═════ SUPPLIED DATA ═════

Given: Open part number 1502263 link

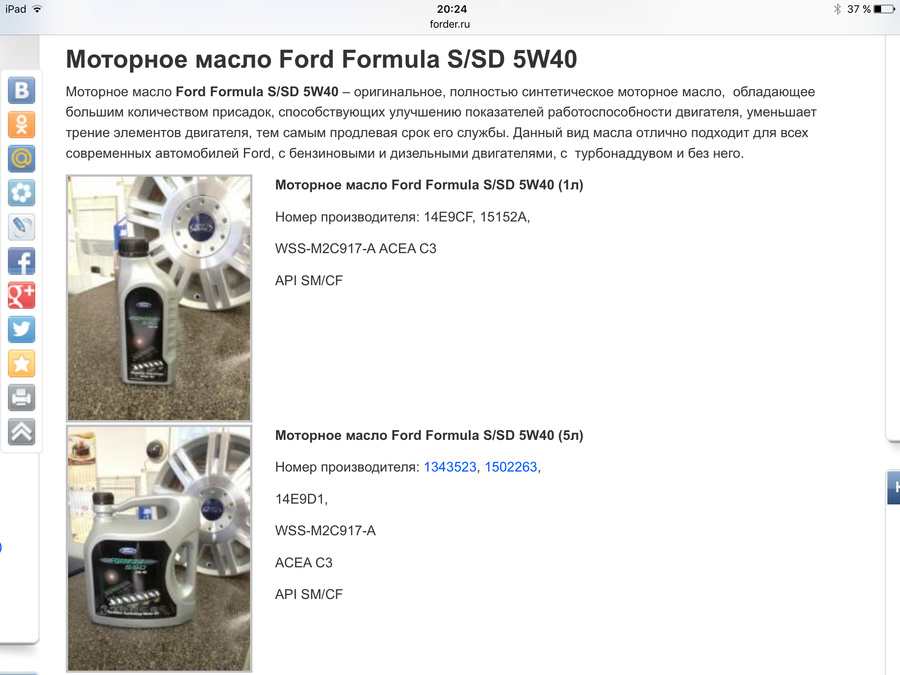Looking at the screenshot, I should [511, 467].

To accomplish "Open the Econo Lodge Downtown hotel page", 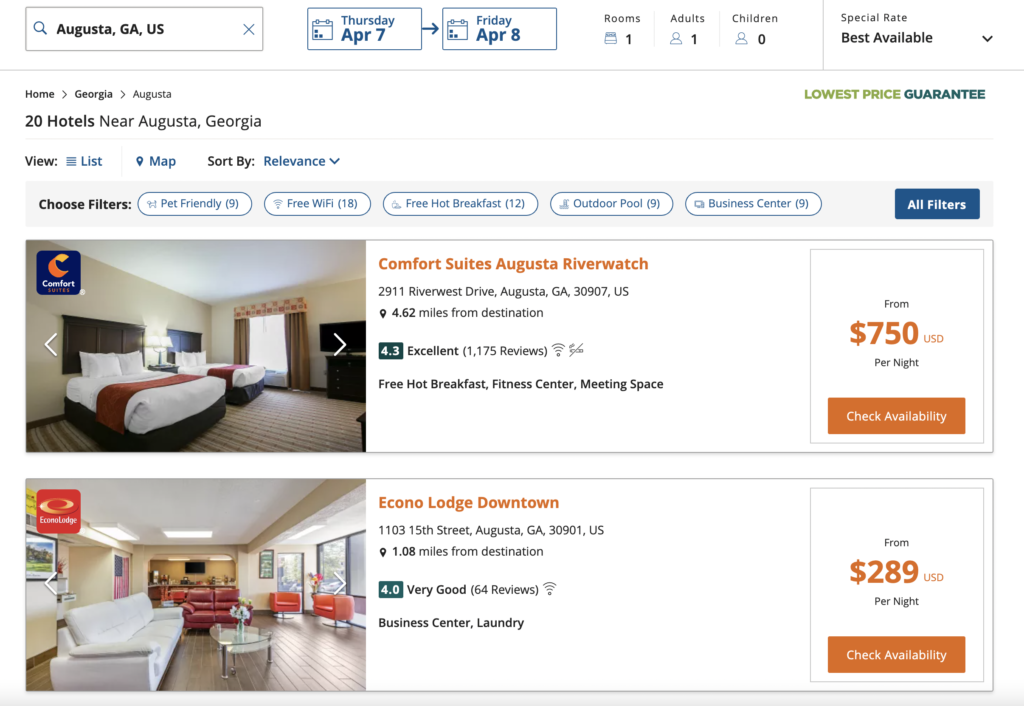I will coord(468,503).
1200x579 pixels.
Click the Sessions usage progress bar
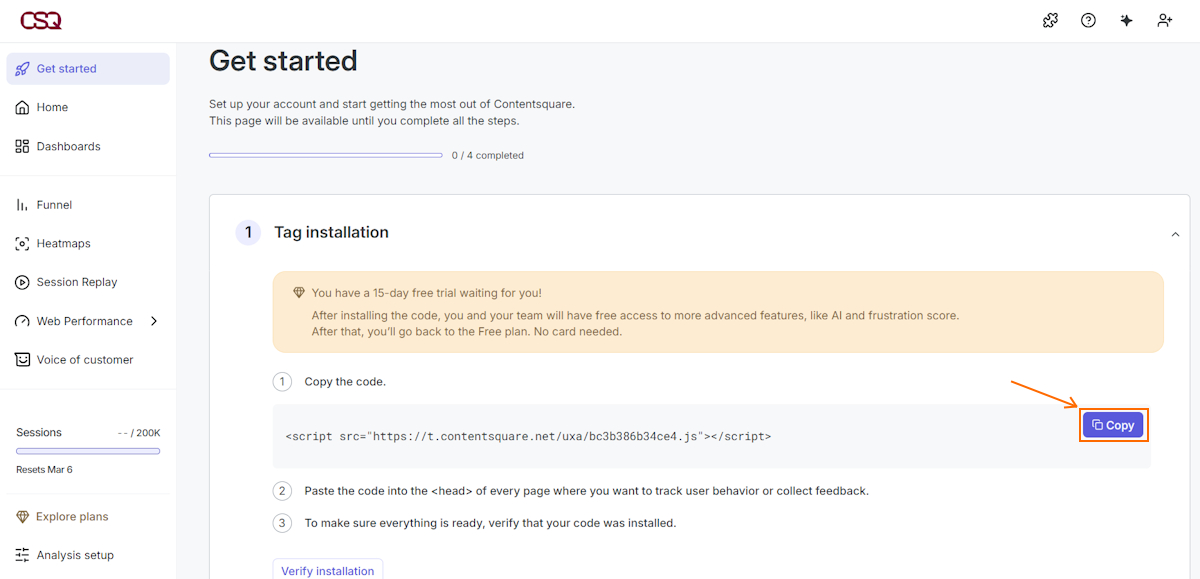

═════

# [TASK TO CARRY OUT]
Exactly as they stand, write the lines from the one holding "1200x579 pixels." to the end of the material, both ends included. Do not copy the pictures.

# [YOUR SOLUTION]
1200x579 pixels.
Click the Sessions usage progress bar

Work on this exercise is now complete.